Нет, кастрюля – прешер кукер, который Гаятри ещё до своей ругани поставила на газ и о котором, хлопоча, забыла. А тот оповещает, нет, орёт: «Нут готов!». Вернее, так: «Ну-у-ут го-тов!», зовёт, пыхтит и брызжет раскалённым потом. И, кажется, как паровоз, вот-вот умчится, сбивая всех, опережая тот плацкарт. Гаятри вскидывается, как от удара плёткой, рычит от гнева и вновь, растрёпанная, семенит гасить огонь.
***
Как же меня бесит этот никогда не прекращающийся варкальский бурдон и звучащая не в лад с ним разноголосица. Никак не могу выспаться! Каждый день одно и то же: с полночи подслушиваю гундосящих в темноте за москитной сеткой тысячи сверчков, потом, так и не уснув, провожаю с окошка месяц, а дальше – рассвет, несусветная птичья болтовня, гневливая Гаятри, блендер, метёлка и «грандиозные» бельканто. Хоть подушки в уши заталкивай. Правда, пожалуй, это не поможет. Ведь и в голове сплошная какофония, сбившийся с пути караван мыслей: про сегодня, про вчера, про вечера и, конечно же, он, уже порядком надоевший «Кто я?»

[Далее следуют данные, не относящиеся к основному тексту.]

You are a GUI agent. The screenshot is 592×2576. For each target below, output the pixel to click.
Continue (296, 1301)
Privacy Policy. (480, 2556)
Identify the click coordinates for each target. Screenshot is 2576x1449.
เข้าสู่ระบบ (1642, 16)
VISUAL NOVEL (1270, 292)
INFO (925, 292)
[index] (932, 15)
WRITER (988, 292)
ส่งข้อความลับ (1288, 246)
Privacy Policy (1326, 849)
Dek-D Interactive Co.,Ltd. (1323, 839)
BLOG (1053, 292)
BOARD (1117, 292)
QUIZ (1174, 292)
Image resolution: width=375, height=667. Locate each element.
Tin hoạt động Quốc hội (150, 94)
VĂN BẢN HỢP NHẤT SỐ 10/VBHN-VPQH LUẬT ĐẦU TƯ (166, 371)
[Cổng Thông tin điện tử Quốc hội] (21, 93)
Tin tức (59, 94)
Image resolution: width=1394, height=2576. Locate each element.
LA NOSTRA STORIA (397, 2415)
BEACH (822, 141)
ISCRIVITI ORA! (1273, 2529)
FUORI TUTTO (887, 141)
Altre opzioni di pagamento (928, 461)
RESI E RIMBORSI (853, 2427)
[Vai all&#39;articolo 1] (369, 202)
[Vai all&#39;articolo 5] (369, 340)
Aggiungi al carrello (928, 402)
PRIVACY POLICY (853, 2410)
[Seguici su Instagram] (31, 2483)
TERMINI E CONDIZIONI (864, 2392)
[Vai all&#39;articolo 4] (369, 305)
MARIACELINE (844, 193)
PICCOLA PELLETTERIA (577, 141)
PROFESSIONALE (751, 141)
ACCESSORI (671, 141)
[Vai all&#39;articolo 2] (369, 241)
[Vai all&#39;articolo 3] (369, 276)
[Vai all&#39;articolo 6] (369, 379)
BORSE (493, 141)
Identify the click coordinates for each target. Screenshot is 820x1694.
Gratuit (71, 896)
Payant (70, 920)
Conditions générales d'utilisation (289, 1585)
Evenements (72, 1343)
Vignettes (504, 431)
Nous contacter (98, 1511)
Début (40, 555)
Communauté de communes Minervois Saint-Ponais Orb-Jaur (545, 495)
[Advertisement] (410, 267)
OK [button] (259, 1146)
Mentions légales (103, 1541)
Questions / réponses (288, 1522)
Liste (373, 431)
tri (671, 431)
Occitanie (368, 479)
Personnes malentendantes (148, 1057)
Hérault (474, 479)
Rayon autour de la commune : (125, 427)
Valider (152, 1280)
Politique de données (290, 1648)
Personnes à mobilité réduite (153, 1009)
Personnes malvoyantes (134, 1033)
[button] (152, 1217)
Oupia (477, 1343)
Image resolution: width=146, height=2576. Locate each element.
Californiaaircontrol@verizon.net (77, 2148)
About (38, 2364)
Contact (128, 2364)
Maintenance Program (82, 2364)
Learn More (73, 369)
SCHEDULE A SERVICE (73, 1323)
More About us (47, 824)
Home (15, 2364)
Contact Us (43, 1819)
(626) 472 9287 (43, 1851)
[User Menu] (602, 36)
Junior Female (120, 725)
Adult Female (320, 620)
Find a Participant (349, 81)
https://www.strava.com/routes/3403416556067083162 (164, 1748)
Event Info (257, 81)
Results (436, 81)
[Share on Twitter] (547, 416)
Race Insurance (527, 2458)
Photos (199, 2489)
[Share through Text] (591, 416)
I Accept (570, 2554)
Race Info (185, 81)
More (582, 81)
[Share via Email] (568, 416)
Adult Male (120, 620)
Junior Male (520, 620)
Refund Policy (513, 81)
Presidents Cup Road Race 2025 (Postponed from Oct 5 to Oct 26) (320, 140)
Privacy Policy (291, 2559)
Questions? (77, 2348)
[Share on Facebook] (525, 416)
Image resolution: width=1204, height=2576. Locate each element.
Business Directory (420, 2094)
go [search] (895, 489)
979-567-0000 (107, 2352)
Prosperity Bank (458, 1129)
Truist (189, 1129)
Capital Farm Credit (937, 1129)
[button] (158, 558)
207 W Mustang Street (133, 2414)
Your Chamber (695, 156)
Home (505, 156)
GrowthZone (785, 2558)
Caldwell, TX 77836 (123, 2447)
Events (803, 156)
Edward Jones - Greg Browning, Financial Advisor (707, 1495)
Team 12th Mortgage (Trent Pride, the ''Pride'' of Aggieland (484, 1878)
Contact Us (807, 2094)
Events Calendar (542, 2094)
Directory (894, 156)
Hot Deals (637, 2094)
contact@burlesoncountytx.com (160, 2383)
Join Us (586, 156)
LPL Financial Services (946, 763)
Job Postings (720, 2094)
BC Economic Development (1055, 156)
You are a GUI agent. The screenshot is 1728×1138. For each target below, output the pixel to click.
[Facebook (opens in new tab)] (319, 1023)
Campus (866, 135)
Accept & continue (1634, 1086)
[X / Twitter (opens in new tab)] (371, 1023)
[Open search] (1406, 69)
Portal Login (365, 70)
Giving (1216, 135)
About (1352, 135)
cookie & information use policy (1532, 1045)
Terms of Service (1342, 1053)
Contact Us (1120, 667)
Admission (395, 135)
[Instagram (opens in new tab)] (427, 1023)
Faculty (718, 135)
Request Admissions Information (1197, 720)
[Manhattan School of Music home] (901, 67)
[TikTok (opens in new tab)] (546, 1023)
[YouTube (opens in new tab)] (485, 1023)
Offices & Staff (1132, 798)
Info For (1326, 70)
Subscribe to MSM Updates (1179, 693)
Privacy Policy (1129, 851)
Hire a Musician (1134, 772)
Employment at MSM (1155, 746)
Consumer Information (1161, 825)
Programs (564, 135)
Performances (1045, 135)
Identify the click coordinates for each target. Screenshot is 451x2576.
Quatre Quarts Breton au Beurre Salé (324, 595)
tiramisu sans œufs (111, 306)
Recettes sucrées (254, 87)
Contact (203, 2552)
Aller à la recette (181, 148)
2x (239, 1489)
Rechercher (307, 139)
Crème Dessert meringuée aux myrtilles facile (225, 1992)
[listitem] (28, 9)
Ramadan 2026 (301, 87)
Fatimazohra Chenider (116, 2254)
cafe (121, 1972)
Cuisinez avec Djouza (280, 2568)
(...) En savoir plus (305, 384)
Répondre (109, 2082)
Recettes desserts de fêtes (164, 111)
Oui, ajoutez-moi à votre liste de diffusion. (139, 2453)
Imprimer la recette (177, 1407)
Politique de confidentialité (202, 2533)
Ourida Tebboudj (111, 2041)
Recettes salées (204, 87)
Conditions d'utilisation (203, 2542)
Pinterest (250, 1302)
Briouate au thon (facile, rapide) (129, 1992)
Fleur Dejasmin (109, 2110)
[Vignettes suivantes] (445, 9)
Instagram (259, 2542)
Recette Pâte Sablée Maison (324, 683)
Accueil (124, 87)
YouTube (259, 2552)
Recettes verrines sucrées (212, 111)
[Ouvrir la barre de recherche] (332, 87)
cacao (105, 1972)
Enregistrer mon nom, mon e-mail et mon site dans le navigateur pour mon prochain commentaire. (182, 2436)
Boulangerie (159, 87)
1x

Может, он и неважный, вопрос этот? Может, надо забыть о нём?
Смотрю на двух спящих рядом глубоким сном мужчин. И как это у них получается – спать?
Накануне я сказала Реми, что хочу быть особенной, не хочу быть посредственностью, не хочу быть, как все. Он ответил, что большинство людей глупы. Точнее, он сказал, тупы. И что я не тупа, поэтому посредственностью мне уж не быть.
– Хотя, – добавил он. – К старости люди трогаются умами и начинают нести чушь. Вот тогда, всё возможно: и посредственность, и особенность.
Поразительно, как ему удаётся сначала обнадёжить, а потом напугать.
– Что со мной не так? – продолжаю я.
– Я думаю, что ты, как бы это сказать, ну, уж чересчур не тупа. Поняла?
– Нет.
– Ну, ты настолько не тупа, что это причиняет неудобство.
– Горе от ума?
– Умный человек находит всему оправдание. И счастью тоже.
– Ты имеешь в виду, что мне нужна причина для счастья?
– Типа того. Или по-другому, твоё счастье уж больно зависит от разных факторов.
– Каких?
Он задумывается.
– Ну, например, ты не можешь найти своё «предназначение», – он закатывает глаза, как будто его вот-вот стошнит, и при слове «предназначение» сгибает пальцы в воздухе, обозначая кавычки.
– Что значит «предназначение»? – повторяю тот же жест пальцами и смотрю с явным недоверием.
– А то, что «предназначения», может быть, и нет вовсе! – он ехидно улыбается.
– Как это, нет?
– Ну, прости, может быть, и есть, – заметив, как мой голос, постепенно набирая высоту, вошёл в зону турбулентности, Реми начал отступать. – Только, сколько ты ещё будешь ждать, пока найдёшь его? Точнее, сколько ты ещё будешь страдать?.. И мы от этого тоже.
– Что ты сказал? – спрашиваю его не оттого, что не расслышала, а, давая понять, что не верю своим ушам. – Между прочим, до встречи с тобой, вопрос о «предназначении» меня совершенно не тревожил! Я училась, я работала и большую часть времени была счастлива! И вообще, почему ты говоришь «мы»? Ты имеешь в виду себя и Бруно, что ли? Не надо обобщать, понял? Говори про себя и не вмешивай сюда ребёнка! И ещё, если я не согласна на роль «просто мамы», – тут я снова демонстрирую воздушные кавычки. – То это говорит только о том, что я способна на большее!
– Бла-бла-бла! – передразнивает Реми, широко раскрывая рот, как будто его нижнюю челюсть хватил паралич.